Additional information
From the Introduction of the paper describing this mutant:
The production of ATP by most eukaryotes occurs in two phases: (i) glycolysis, which oxidizes glucose into pyruvate; and (ii) oxidative phosphorylation or chemiosmosis, in which pyruvate is fully oxidized into carbon dioxide and water within the mitochondrion. During chemiosmosis, the mitochondrial respiratory chain generates a proton gradient that drives a Rotary turbine, known as ATP synthase, located in the inner mitochondrial membrane. Chemiosmosis produces far more ATP than glycolysis but requires oxygen as a terminal electron acceptor. Blood-stage malaria parasites scavenge glucose from the host via a glucose transporter (1) and feed it into their glycolysis pathway.
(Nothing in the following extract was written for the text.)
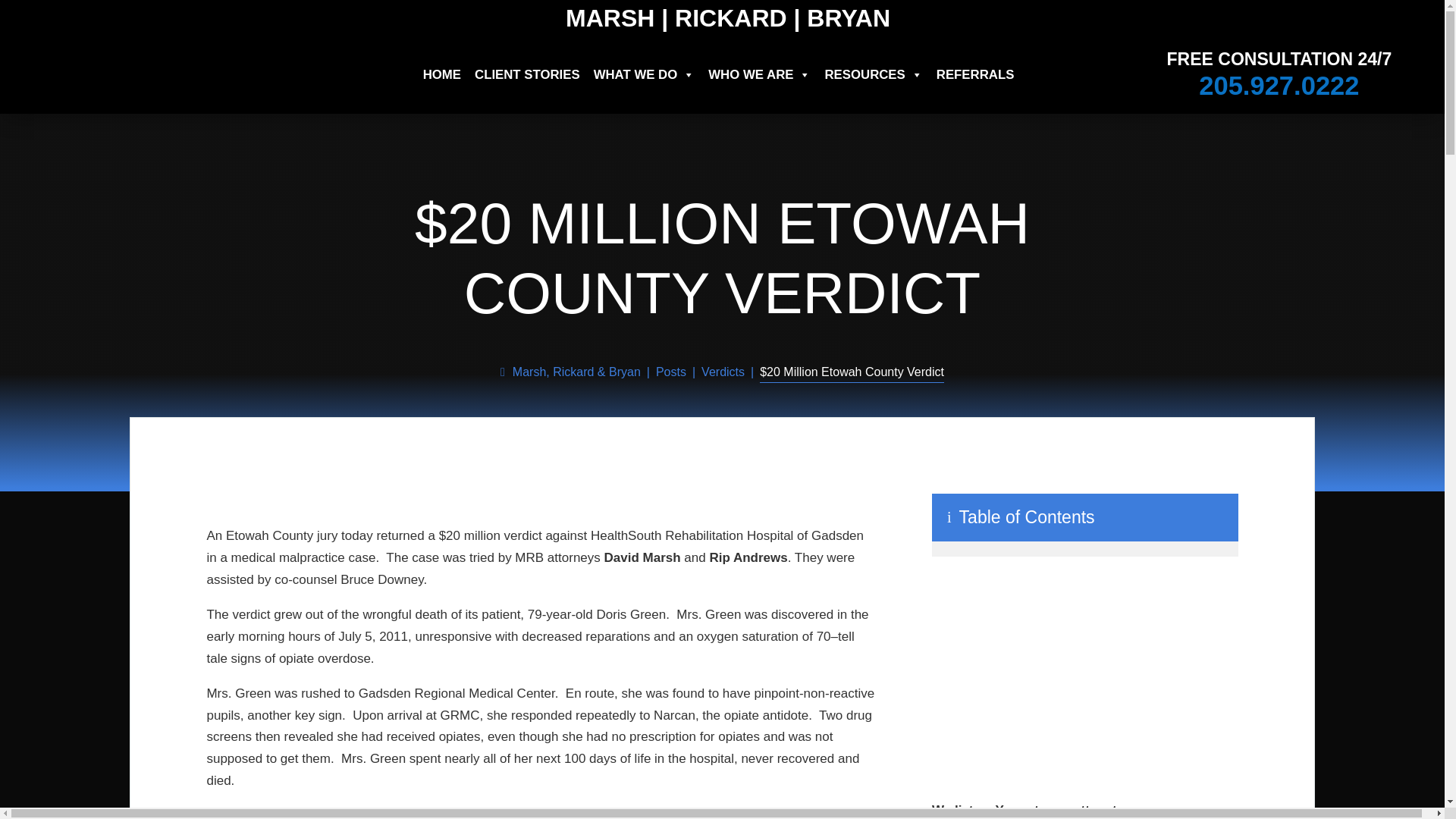
HOME (442, 74)
WHAT WE DO (644, 74)
MRB Trial Attorneys in Alabama wrongful death (1084, 678)
CLIENT STORIES (527, 74)
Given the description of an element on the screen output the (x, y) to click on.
However, despite having access to oxygen, asexual blood-stage malaria parasites do not undertake appreciable chemiosmosis. Rather, they perform what is termed aerobic glycolysis, converting 93% of scavenged glucose into lactate to supply their ATP. Aerobic glycolysis is favored by rapidly growing cells (e.g., yeasts, cancer cells, bloodstream trypanosomes, and blood-stage malaria parasites) because it can support faster growth than chemiosmosis, the requirement for rapid growth apparently offsetting the low efficiency of glycolytic ATP production when glucose is abundant. Reduced chemiosmosis might also alleviate the production of reactive oxygen species, which could be problematic in conjunction with hemoglobin digestion practiced by blood-stage malaria parasites. Despite
the almost total reliance on anaerobic glycolysis by asexual bloodstage malaria parasites, a small amount of electron transport activity within the mitochondrion is crucial to regenerate ubiquinone required as the electron acceptor for dihydroorotate dehydrogenase, an essential enzyme for pyrimidine biosynthesis, and probably to maintain a proton gradient for essential mitochondrial processes such as protein import. Although the asexual blood-stage malaria parasites rely solely on aerobic glycolysis for energy generation, a small proportion of them undergo conversion to gametocytes, which execute a programmed remodeling of their central carbon metabolism. Gametocytes form in preparation for possible transmission to the insect phase of the life cycle should they be taken up in the blood meal of an anopheline mosquito. They are morphologically very distinct and express different genes to asexual blood-stage parasites, and their mitochondrion enlarges and develops distinct cristae (which are lacking in asexual bloodstage parasite  mitochondria). Gametocytes activate the tricarboxylic acid cycle, oxidizing glucose and also glutamate to prime their mitochondrial electron-transport chain. Initially it was not clear whether malaria parasites had a canonical tricarboxylic acid cycle, electron-transport chain, or ATP synthase complex. Various components were either not identifiable or seemed to have been replaced by noncanonical substitutes. Nevertheless, the current consensus is that tricarboxylic acid cycling, electron transport, and ATP synthesis happen in the parasite mitochondrion, just not very much in asexual blood-stage parasites. Indeed, genetic knockout studies have shown that components of the mitochondrial electron-transport chain are dispensable in blood-stage malaria parasites, so long as the ability to regenerate ubiquinone for pyrimidine synthesis is maintained  Electron transport-defective parasites exhibit a phenotype only in the insect stage, where they are unable to complete their development and cannot transmit back to a vertebrate.

Other mutants
RMgm-1239: mutant lacking expression of ATP synthase subunit beta, mitochondrial (PbATPβ protein)
RMgm-1240: A mutant lacking expression of ATP synthase subunit beta, mitochondrial (PbATPβ protein) and expressing YFP fused to the hdhfr selectable marker
RMgm-1241: A mutant lacking expression of ATP synthase subunit beta, mitochondrial (PbATPβ protein) and expressing dtTomato (red fluorescent) protein under the control of the hsp70 promoter.